→ **REQUIRED WORK**
For this task, output every entry below exactly and omit the pictures.

BEGIN GIVEN ENTRIES

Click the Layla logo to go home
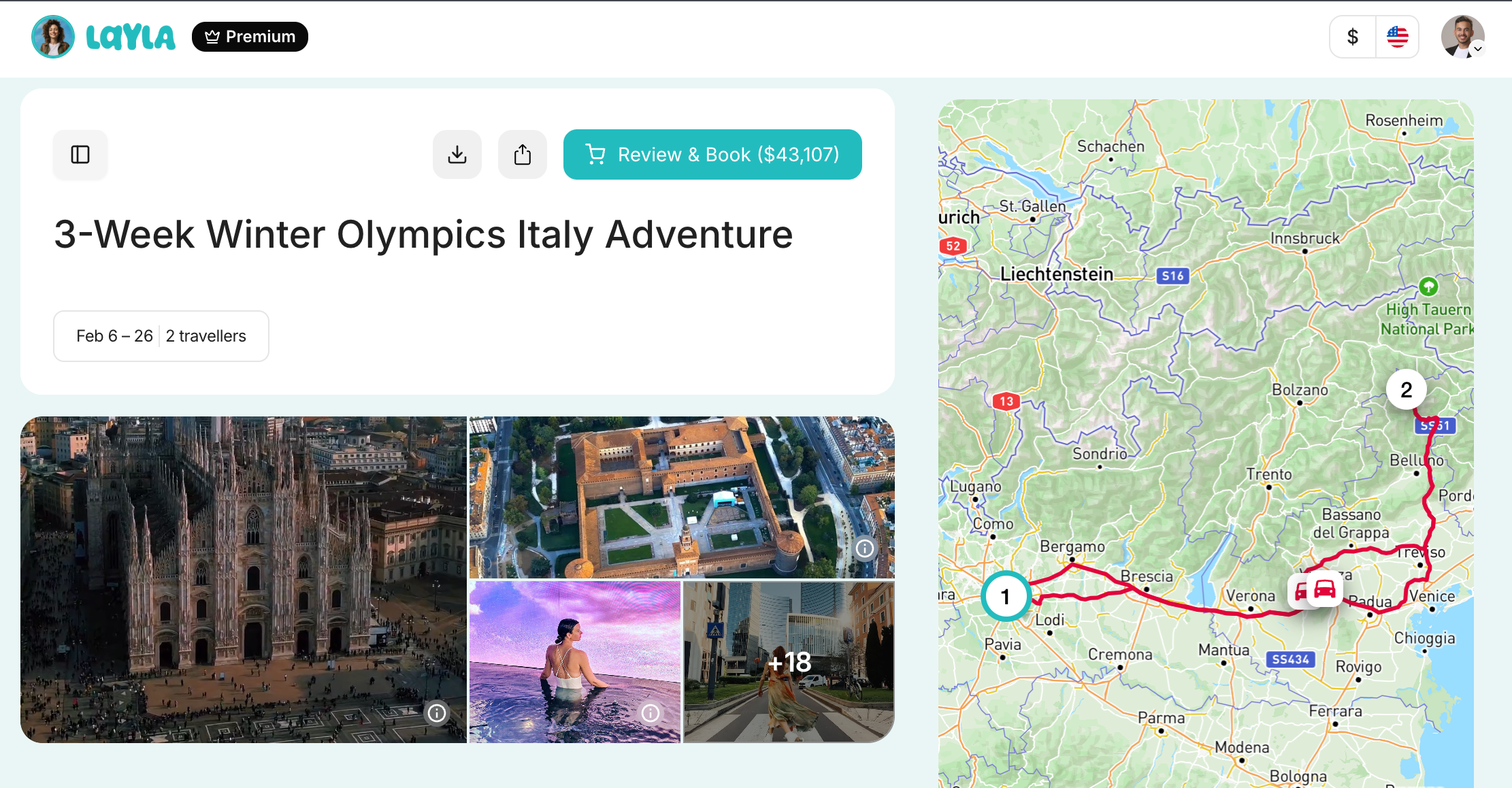The width and height of the screenshot is (1512, 788). coord(131,37)
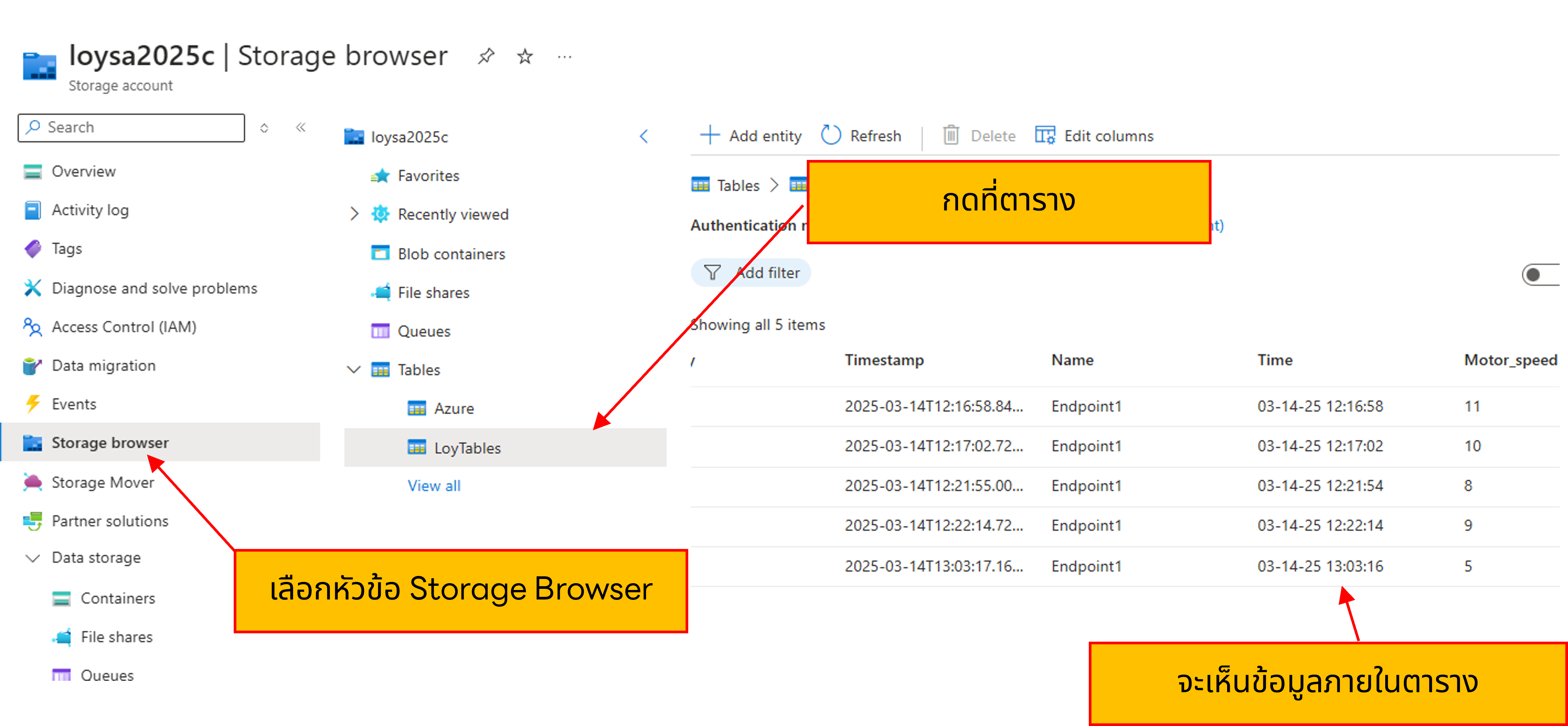
Task: Select the Azure table in tree
Action: (x=453, y=408)
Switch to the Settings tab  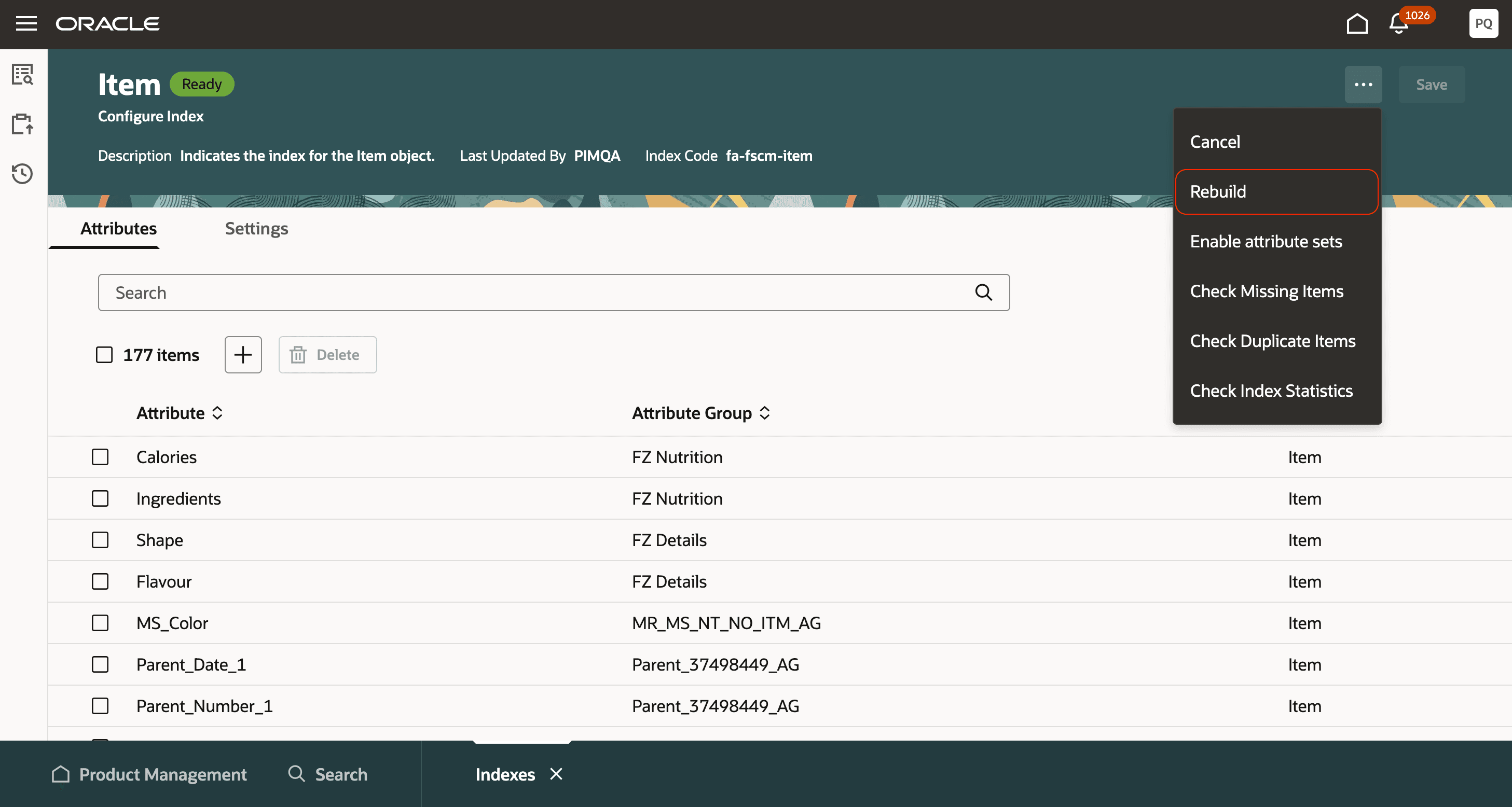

END GIVEN ENTRIES

→ **TASK SOLUTION**
Click the Layla logo to go home
The width and height of the screenshot is (1512, 788). coord(131,37)
Task: Select the Azure table in tree
Action: (x=453, y=408)
Switch to the Settings tab  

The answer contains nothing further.